▶ **Work order**: Using the data that follows, return exactly the lines from the one that contains "Given: Click the topology" through the one that contains "You are a computer-use agent. The", ends included.

▶ **Given records**:
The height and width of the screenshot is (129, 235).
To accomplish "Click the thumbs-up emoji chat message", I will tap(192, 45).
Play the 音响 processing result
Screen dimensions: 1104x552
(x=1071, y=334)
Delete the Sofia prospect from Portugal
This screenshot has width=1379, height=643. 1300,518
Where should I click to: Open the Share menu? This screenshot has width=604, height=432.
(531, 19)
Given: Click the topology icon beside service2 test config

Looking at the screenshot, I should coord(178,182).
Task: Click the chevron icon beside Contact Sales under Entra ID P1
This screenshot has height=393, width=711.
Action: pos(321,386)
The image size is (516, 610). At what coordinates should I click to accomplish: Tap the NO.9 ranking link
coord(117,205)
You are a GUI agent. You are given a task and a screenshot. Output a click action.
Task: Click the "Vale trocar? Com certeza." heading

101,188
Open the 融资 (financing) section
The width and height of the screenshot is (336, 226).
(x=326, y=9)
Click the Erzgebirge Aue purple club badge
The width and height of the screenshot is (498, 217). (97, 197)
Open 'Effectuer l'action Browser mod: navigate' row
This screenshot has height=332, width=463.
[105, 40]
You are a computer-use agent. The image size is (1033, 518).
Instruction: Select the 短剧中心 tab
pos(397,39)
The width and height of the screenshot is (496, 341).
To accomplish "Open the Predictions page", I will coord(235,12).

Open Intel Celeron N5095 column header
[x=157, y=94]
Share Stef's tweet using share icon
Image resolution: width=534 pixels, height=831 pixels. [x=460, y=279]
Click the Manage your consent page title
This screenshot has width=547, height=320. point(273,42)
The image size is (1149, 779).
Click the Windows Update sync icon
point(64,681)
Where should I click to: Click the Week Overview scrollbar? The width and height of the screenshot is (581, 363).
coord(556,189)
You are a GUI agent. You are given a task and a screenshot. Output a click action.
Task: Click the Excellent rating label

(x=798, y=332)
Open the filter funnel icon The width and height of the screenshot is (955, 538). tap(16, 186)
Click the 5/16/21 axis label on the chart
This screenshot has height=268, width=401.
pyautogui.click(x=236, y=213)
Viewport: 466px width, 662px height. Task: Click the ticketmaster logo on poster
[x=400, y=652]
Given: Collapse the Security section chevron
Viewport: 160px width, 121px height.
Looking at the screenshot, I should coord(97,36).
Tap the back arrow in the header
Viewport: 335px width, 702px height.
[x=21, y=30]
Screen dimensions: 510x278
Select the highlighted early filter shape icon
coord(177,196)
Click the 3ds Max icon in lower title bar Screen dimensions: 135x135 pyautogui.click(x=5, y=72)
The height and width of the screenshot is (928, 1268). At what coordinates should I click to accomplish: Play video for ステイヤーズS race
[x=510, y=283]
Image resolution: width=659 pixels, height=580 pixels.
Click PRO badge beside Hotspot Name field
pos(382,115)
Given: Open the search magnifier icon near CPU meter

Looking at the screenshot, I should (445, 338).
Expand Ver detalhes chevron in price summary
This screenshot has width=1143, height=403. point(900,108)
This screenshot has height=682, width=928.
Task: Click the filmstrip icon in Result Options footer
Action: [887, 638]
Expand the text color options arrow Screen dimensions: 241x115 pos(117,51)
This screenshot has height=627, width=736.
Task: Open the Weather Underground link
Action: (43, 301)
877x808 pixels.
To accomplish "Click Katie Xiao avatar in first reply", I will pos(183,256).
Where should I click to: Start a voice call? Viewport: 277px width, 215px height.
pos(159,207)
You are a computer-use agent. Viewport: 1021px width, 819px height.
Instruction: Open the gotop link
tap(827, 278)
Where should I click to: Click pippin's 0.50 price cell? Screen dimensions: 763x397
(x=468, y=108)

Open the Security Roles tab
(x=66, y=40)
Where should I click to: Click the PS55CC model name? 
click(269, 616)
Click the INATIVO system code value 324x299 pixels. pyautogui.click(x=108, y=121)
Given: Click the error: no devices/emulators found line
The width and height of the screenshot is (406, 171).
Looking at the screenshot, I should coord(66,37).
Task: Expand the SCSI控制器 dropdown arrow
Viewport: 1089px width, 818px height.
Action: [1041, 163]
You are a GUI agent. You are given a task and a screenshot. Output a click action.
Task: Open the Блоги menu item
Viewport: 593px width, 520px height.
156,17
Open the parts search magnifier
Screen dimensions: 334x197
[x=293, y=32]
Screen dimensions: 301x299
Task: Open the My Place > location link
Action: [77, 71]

▶ **Your solution**:
Given: Click the topology icon beside service2 test config

Looking at the screenshot, I should coord(178,182).
Task: Click the chevron icon beside Contact Sales under Entra ID P1
This screenshot has height=393, width=711.
Action: pos(321,386)
The image size is (516, 610). At what coordinates should I click to accomplish: Tap the NO.9 ranking link
coord(117,205)
You are a GUI agent. You are given a task and a screenshot. Output a click action.
Task: Click the "Vale trocar? Com certeza." heading

101,188
Open the 融资 (financing) section
The width and height of the screenshot is (336, 226).
(x=326, y=9)
Click the Erzgebirge Aue purple club badge
The width and height of the screenshot is (498, 217). (97, 197)
Open 'Effectuer l'action Browser mod: navigate' row
This screenshot has height=332, width=463.
[105, 40]
You are a computer-use agent. The image size is (1033, 518).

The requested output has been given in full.